Potential Hidden Costs of Renting an Apartment

David Sung | September 3, 2013

Life would be so much simpler if you only had to pay the amount listed on the price tag, but often that isn’t the case, especially when it comes to renting an apartment. If you’re currently renting or thinking about renting an apartment, there are many associated costs that are often overlooked. Many of the extra or hidden costs from the application process to monthly bills can sneak up on you.  

Application fee

To determine if you’re qualified to rent an apartment, you’re required to fill out an application. Applications hold no commitment value, meaning you can fill out the application and have no obligation to rent if you are qualified. Because the application itself does not bring in money to the complex, an application processing fee is required to pay for employee time spent reviewing the application. The dollar amount for application fees range from $10 -$50.

Apartment Hold

If you find an available apartment that you like, you’re going to want to hold it while you look at other prospects. Depending on the terms of the apartment complex, the reserve or hold payment can range from $50 to a few hundred dollars, which holds the apartment for you for a few days. The complex will usually reimburse you whether you decide to rent the apartment or not.

Apartment Deposit

In most cases, the amount of an apartment deposit is either a full month’s rent or a portion of your rent. The deposit is held by the apartment complex until you move out. When your lease is coming to an end, the apartment complex will do a “walk-through” of your apartment to check for damages. Any costs associated with fixing the damaged property that occurred while you were living there will be taken out of your deposit. It’s a good idea to take notes or pictures of even the smallest imperfections to the apartment before you move in to prove that you’re not responsible for any damages.

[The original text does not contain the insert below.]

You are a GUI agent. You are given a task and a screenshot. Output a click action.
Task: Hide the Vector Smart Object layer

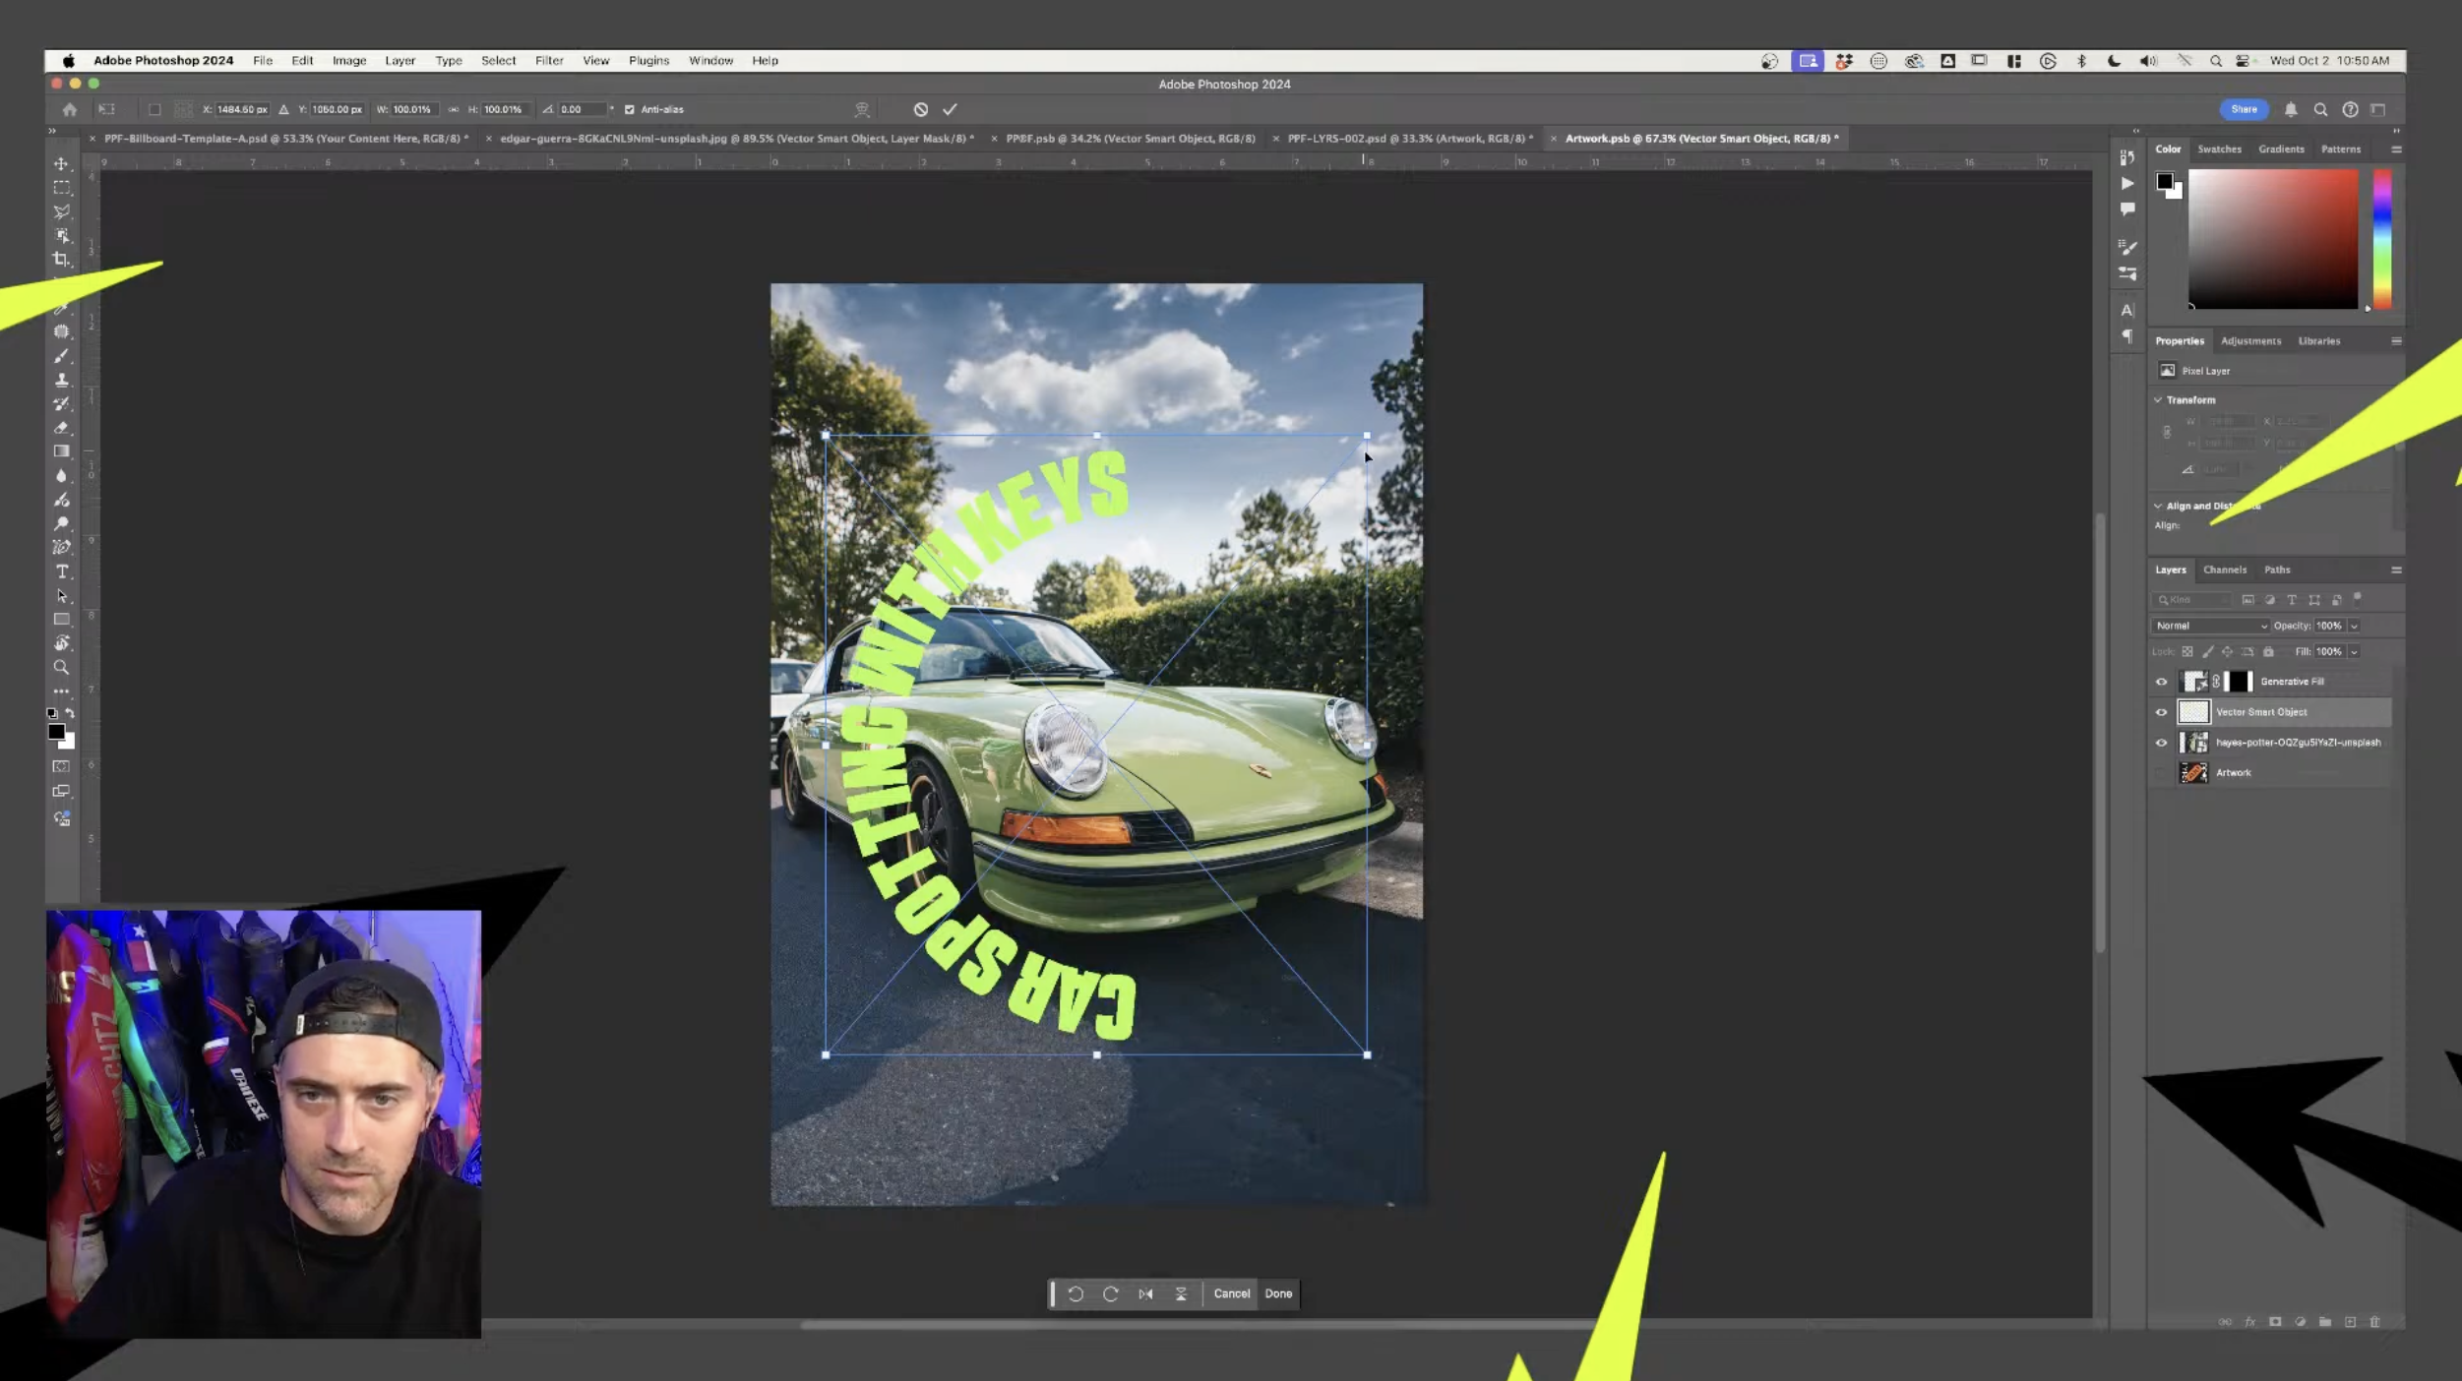(x=2161, y=712)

Pet Deposits and Monthly Fees

A pet deposit is another common expense. It does not pay for damage to the property caused by your pets. Instead, any damages caused by your pet will be covered by the apartment deposit. So if your carpet has even the smallest visible pet stain, don’t expect to get your full apartment deposit back.

In addition to the pet deposit, you will likely have to pay a monthly pet fee. Pets cause damage that leave behind odors and dander, making the apartment value depreciate at a greater rate. Apartment complex owners know that people without pets will not likely want to move into an apartment where the previous owners had pets, making it harder for them to fill those particular units.

Parking Fees

Finding a parking spot is rarely an easy task especially at some of the older apartment complexes in densely populated areas. Apartments offer renters the option to pay an additional monthly fee for a reserved parking spot.

Gate Openers and Key Fobs

Many apartments are gated for security purposes and require a gate opener or key fob to enter the premises. Some complexes require a key fob deposit that will pay for a new key fob if you lose the one they give you. Be aware that just because you had to pay a deposit for the initial key fob does not mean the apartment will give you a new one if you lose or break it. If you do happen to lose or break your original key fob, you will likely have to pay for its replacement.

If you have a certain amount of money allocated for your move, be sure to ask the right questions and be sure you have all the information so that you have enough money to cover the expenses. Nothing is worse than losing your dream apartment as the result of poor planning.